One of the most common tasks for users of simulators is to assess the uncertainty in the simulator output(s) that is induced by their uncertainty about the inputs. Input uncertainty is a feature of most applications, since simulators typically require very many input values to be specified and the user will be unsure of what should be the best or correct values for some or all of these.

Uncertainty regarding inputs is characterised by a (joint) probability distribution for their values. This distribution induces a (joint) probability distribution for the output, and uncertainty analysis involves identifying that distribution. Specific tasks might be to compute the mean and variance of the output uncertainty distribution. The mean can be considered as a best estimate for the output in the face of input uncertainty, while the variance measures the amount of output uncertainty. In some applications, it is important to evaluate the probability that the output would lie above or below some threshhold.

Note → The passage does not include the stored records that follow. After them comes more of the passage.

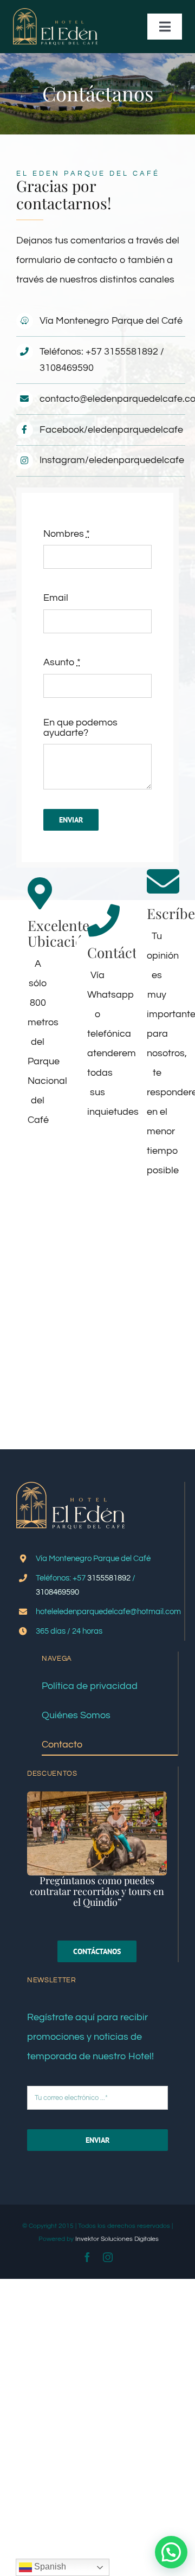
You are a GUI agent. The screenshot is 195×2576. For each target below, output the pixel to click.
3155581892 (131, 351)
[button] (171, 2552)
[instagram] (108, 2257)
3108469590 (67, 368)
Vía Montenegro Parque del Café (111, 321)
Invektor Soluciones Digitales (117, 2239)
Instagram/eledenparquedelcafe (112, 460)
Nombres (66, 534)
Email (55, 598)
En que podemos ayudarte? (80, 727)
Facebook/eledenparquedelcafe (111, 430)
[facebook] (87, 2257)
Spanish (49, 2566)
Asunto (62, 662)
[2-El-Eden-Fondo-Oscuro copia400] (55, 13)
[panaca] (97, 1796)
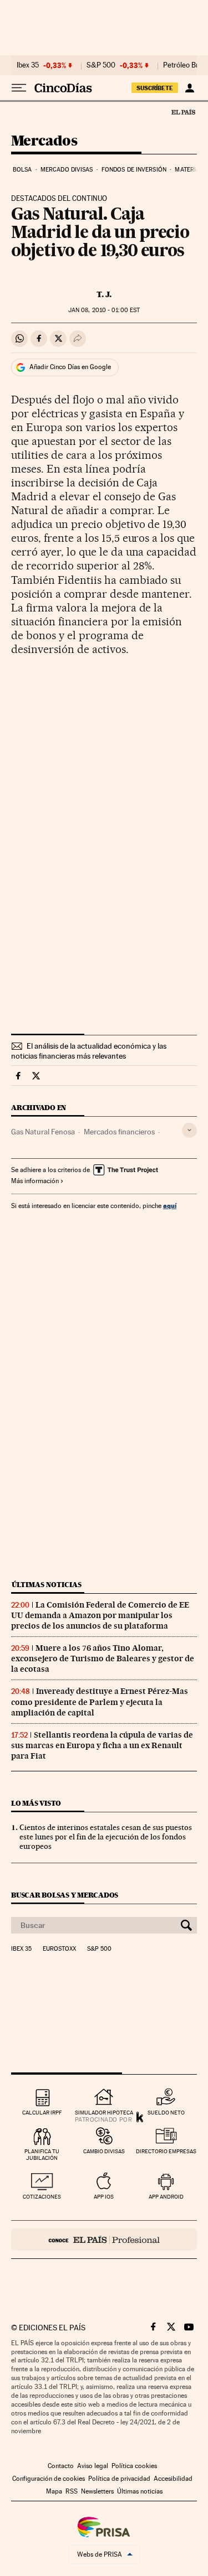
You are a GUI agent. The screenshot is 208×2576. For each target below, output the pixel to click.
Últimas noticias (47, 1584)
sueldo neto (166, 2112)
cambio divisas (104, 2151)
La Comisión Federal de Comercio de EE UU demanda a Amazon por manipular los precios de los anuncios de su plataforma (100, 1615)
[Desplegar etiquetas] (189, 1130)
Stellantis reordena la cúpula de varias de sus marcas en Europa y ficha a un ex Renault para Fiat (102, 1745)
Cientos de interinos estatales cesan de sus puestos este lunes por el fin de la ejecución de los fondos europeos (105, 1837)
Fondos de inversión (134, 169)
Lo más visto (36, 1803)
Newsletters (97, 2491)
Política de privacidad (119, 2478)
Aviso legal (92, 2466)
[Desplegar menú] (19, 88)
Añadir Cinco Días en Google (70, 367)
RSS (71, 2491)
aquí (169, 1205)
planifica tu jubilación (41, 2154)
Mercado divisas (66, 169)
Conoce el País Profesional (104, 2239)
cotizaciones (42, 2197)
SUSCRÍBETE (154, 88)
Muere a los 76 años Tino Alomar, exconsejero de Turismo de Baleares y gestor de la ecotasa (102, 1658)
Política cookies (134, 2466)
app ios (104, 2197)
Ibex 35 (28, 65)
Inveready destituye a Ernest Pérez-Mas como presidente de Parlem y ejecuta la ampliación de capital (99, 1701)
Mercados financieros (119, 1131)
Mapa (54, 2491)
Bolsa (22, 169)
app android (166, 2197)
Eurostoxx (59, 1949)
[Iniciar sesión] (189, 88)
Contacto (61, 2466)
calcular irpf (42, 2112)
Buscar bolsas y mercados (64, 1895)
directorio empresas (166, 2151)
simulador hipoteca (104, 2112)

A simple way to compute these things in practice is the Monte Carlo method, whereby random configurations of inputs are drawn from their input uncertainty distribution, the model is run for each such configuration, and the set of outputs obtained comprises a random sample from the output distribution. If a sufficiently large sample can be taken, then this allows the uncertainty distribution, mean, variance, probabilities etc., to be evaluated to any desired accuracy. However, this is often impractical because the simulator takes too long to run. Monte Carlo methods will typically require 1,000 to 10,000 runs to achieve accurate estimates of the uncertainty measures, and if a single simulator run takes more than a few seconds the computing time can become prohibitive.

The MUCM approach of first building an emulator has been developed to enable tasks such as uncertainty analysis to be carried out more efficiently.

Another group of tools that are commonly required are known as sensitivity analysis. In particular, the variance-based form of sensitivity analysis identifies what proportion of the variance of the uncertainty distribution is attributable to uncertainty in individual inputs, or groups of inputs.